Methods:  Patients were a retrospective cohort of 15,316 patients with lung cancer with regional spread without metastatic disease in the National Cancer Institute’s Surveillance, Epidemiology, and End Results (SEER) or Texas Cancer Registry Medicare-linked databases. Patients were categorized based on the sequencing of invasive diagnostic tests performed: (1) evaluation consistent with guidelines, mediastinal sampling done first; (2) evaluation inconsistent with guidelines, non-small cell lung cancer (NSCLC) present, mediastinal sampling performed but not as part of the first invasive test; (3) evaluation inconsistent with guidelines, NSCLC present, mediastinal sampling never done; and (4) evaluation inconsistent with guidelines, small cell lung cancer. The primary outcome was whether guideline-consistent care was delivered.
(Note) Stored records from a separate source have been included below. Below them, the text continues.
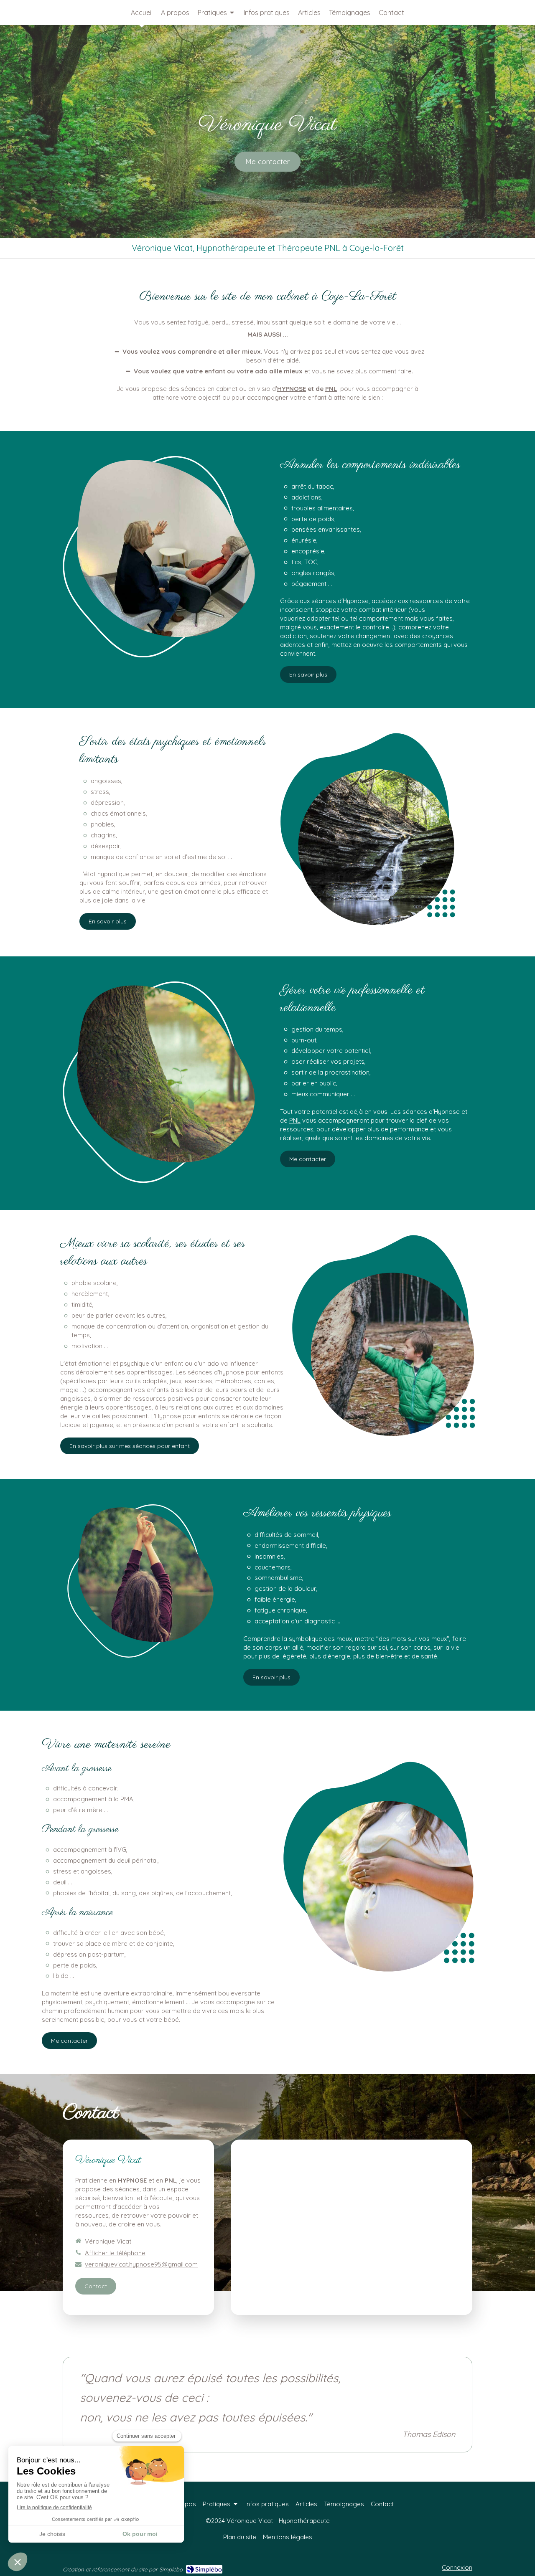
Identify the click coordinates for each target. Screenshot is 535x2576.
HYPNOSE (291, 389)
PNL (331, 389)
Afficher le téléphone (115, 2253)
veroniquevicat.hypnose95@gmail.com (141, 2264)
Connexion (457, 2567)
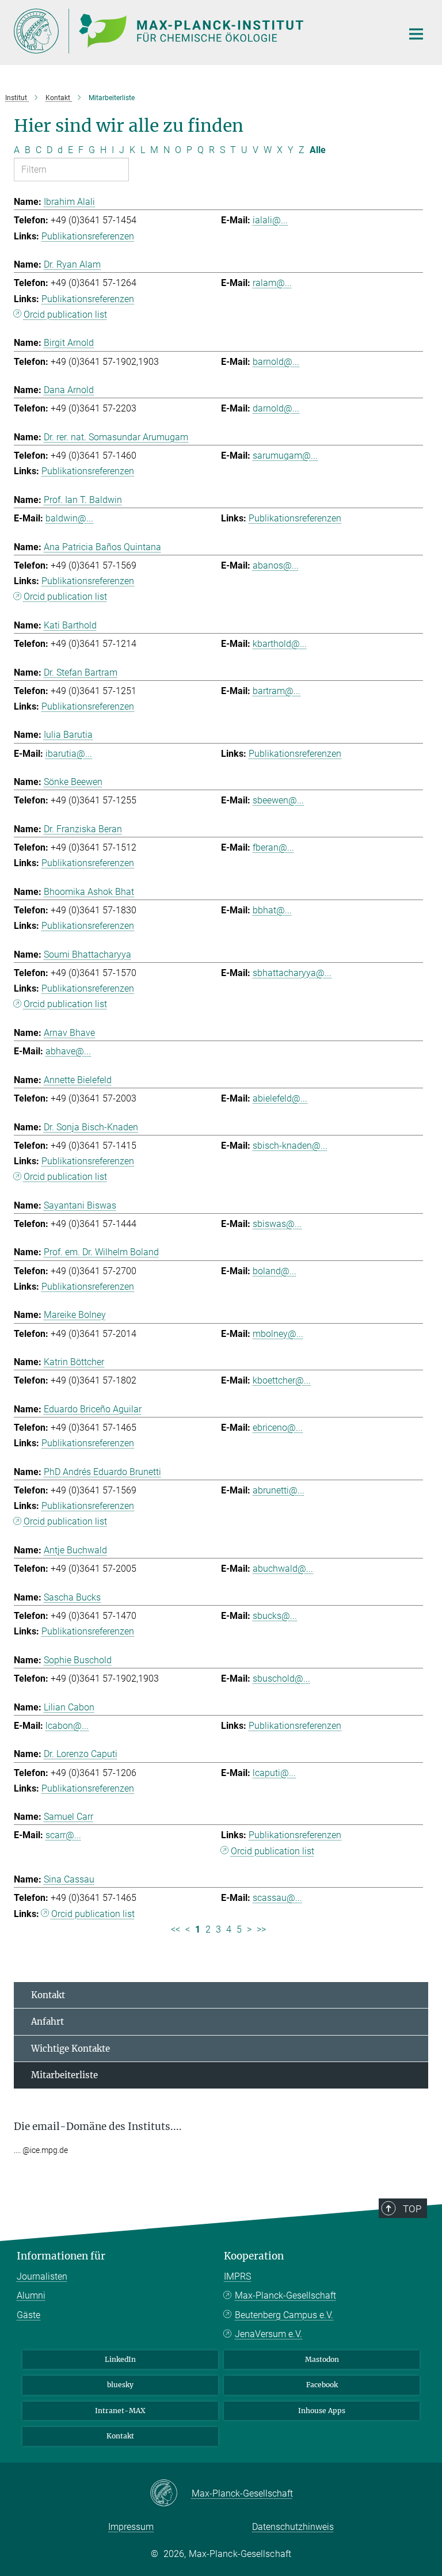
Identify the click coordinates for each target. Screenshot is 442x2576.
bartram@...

Secondary outcomes included whether patients with NSCLC ever had mediastinal sampling and use of transbronchial needle aspiration (TBNA) among pulmonologists.

Results:  Only 21% of patients had a diagnostic evaluation consistent with guidelines. Only 56% of patients with NSCLC had mediastinal sampling prior to treatment. There was significant regional variability in guideline-consistent care (range, 12%-29%). Guideline-consistent care was associated with lower patient age, metropolitan areas, and if the physician ordering or performing the test was male, trained in the United States, had seen more patients with lung cancer, and was a pulmonologist or thoracic surgeon who had graduated more recently. More recent pulmonary graduates were also more likely to perform TBNA (P < .001).

Conclusions:  Guideline-consistent care varied regionally and was associated with physician-level factors, suggesting that a lack of effective physician training may be contributing to the quality gaps observed.